An independent search was underway near the U.S.-Mexico border for Nancy Guthrie's remains after an anonymous tip pointed to where her body might be. The effort centered on Nogales and drew a quick split between a volunteer group saying it helped coordinate the search and authorities saying they had no evidence to support it.
Buscando Corazones Nogales told local media it coordinated the search with local authorities, while the Pima County Sheriff's Department said it was aware of reports about the tip but had not been contacted by Mexican authorities. That leaves the search in a narrow space: active enough to draw attention, but still resting on information officials have not verified.
The case is still the disappearance of an 84-year-old woman who was abducted from her Tucson, Arizona, home in the early hours of Feb. 1. Surveillance images from outside Nancy Guthrie's house were released after she vanished, and the person who took her remains unidentified.

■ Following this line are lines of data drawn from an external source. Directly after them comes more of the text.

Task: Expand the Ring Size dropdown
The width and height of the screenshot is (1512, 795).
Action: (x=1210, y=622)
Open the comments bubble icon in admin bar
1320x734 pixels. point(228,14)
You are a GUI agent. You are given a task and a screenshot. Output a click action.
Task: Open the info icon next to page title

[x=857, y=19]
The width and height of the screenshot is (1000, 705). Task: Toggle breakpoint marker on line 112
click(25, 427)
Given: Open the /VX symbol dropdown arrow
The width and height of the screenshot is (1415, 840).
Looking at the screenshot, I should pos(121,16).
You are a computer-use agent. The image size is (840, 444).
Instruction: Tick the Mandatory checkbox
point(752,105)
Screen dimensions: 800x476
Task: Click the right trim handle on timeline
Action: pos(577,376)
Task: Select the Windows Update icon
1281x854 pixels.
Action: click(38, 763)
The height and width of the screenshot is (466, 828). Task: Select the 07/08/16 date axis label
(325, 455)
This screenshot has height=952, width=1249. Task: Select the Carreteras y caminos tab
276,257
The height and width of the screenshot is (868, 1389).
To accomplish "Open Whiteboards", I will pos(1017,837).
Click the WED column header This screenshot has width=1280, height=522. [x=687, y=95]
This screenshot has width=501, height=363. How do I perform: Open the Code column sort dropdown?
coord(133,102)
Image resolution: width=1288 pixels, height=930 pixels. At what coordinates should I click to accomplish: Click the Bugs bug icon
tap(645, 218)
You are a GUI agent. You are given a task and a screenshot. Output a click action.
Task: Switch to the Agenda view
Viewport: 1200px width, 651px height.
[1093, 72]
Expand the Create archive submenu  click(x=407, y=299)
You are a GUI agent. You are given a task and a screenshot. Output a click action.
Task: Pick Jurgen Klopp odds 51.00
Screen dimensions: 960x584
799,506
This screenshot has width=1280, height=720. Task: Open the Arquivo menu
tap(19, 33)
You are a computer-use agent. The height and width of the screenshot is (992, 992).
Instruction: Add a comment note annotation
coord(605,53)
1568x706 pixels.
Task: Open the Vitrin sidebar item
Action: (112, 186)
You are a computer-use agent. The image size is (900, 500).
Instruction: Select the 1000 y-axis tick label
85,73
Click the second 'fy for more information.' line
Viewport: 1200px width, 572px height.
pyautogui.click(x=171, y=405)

That is why even an unconfirmed lead can pull in both sides of the border. Guthrie is the mother of Today Show host Savannah Guthrie, but the search now is about something more basic: whether the tip points to anything real.
Mexican authorities said there was no evidence, information or objective element suggesting that Guthrie entered, stayed in or traveled through Sonora, and the attorney general of the Mexican state involved said the Prosecutor's Office had not uncovered even preliminary information to support that line of inquiry. In other words, the search was launched before the supporting facts were in hand, which is exactly the friction in this case.
The Pima County Sheriff's Department said the investigation remains active and ongoing and that it will continue to follow up on any credible information. For now, the question is not whether the search happened — it did — but whether the anonymous tip can survive the basic test that authorities in Mexico say it has not yet met.